We perform two transformations to the time series to stationarize data: de-trending (removing the underlying in a time series) and differencing (removing seasonal or cyclical patterns). We de-trend the data by calculating a z-score for each observation using a 12-month lagged lookback window and remove seasonality in the data by differencing the observations with a 12-month lag (other cyclical patterns may be present across different time windows). We perform the ADF test once again on the de-trended and lag differenced and see that the time series is now stationary, ready for signal testing. We also performed these analyses and processing to the UTXO age distribution time series as well to ensure stationarity.

Testing

Ideally, a trading signal is constructed and defined such that it will be stationary, but this usually will not be the case while examining real world data such as UTXOs. There are multiple common ways to stationarize a time series such as subtracting the rolling mean from the time series data and then dividing by the rolling standard deviation or even by simply looking at the delta of the time series (i.e. percent change from prior observation).

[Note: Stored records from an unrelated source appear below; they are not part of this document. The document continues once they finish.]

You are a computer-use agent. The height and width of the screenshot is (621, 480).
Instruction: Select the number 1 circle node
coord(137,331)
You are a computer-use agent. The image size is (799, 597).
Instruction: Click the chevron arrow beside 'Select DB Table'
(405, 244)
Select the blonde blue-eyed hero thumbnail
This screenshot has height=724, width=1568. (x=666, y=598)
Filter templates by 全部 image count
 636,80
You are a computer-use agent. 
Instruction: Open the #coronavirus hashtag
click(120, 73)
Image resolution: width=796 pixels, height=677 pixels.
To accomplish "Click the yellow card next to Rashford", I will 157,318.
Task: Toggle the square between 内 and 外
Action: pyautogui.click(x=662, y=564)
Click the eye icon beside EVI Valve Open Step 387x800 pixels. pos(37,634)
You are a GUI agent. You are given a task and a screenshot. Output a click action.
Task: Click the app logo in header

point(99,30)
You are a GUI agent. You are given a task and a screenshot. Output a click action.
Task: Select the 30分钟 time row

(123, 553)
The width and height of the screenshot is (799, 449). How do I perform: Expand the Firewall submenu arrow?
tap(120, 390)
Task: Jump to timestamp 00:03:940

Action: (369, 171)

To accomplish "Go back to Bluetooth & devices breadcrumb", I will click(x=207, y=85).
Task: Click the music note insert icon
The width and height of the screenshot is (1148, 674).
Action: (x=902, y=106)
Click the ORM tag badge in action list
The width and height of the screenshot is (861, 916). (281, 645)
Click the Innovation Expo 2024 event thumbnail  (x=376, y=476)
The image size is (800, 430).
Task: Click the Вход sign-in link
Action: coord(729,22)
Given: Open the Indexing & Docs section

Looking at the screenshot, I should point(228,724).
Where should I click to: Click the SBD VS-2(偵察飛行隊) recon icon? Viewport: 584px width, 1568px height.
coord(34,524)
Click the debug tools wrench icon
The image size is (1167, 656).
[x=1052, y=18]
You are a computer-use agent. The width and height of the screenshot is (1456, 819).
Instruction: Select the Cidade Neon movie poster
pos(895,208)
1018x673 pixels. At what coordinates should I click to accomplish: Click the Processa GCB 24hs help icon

As it turns out, the signal we chose to examine (“<1d”) is already stationary as determined by the ADF test. The unprocessed result is reproduced again below:

Compared with the stationarized pre-processing procedure using the rolling mean and standard deviation method:

Although there are small perturbations, the resultant mean correlations are all still within the same, although significantly tighter, error bounds. The effect is far more pronounced while examining the non-stationary signal “12–18m” with/without stationarizing. Below is the non-stationary time series:

And now the stationary time series, again applied with a rolling mean and standard deviation:

Now we see a change in the mean correlations and again observe a decrease in the magnitude of the error bars and thus a tightening of our confidence interval.

Delta Method

We also compared these results by stationarizing the signals by analyzing various time shifts (“deltas”) instead. To find a shift period, you can try with one period and increase it until variance grows. The results for a basic delta shift search for the <1d signal are reproduced below; the expanded heatmap shows the effect of different delta shifts (x-axis).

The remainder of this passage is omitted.